* [MATERIAL SHOWN]:
========

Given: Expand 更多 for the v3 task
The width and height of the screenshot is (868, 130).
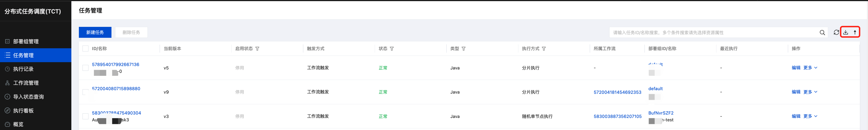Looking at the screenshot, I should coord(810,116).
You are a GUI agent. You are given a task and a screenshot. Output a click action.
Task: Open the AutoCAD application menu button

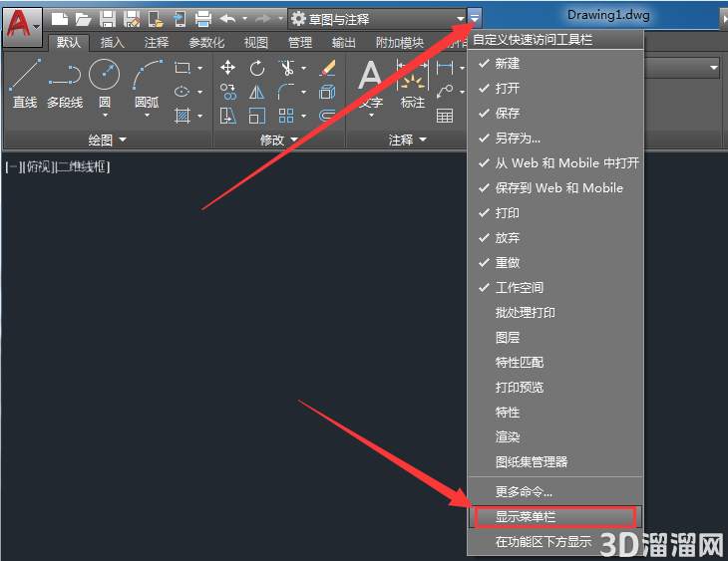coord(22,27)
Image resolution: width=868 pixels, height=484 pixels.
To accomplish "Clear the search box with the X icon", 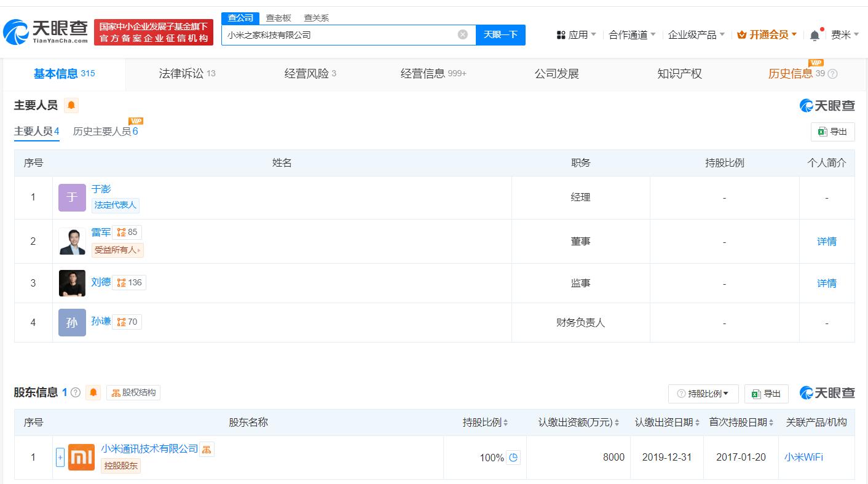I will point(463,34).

========

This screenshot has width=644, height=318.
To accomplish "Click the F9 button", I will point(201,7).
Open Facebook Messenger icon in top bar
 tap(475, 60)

========

Return the stretch of data that begins with the line showing "Given: Expand 更多 for the v3 task" and goes on through the line showing "You are a GUI", exactly, with pictures removed.

* [RESPONSE]:
Given: Expand 更多 for the v3 task
The width and height of the screenshot is (868, 130).
Looking at the screenshot, I should coord(810,116).
You are a GUI agent. You are given a task and a screenshot. Output a click action.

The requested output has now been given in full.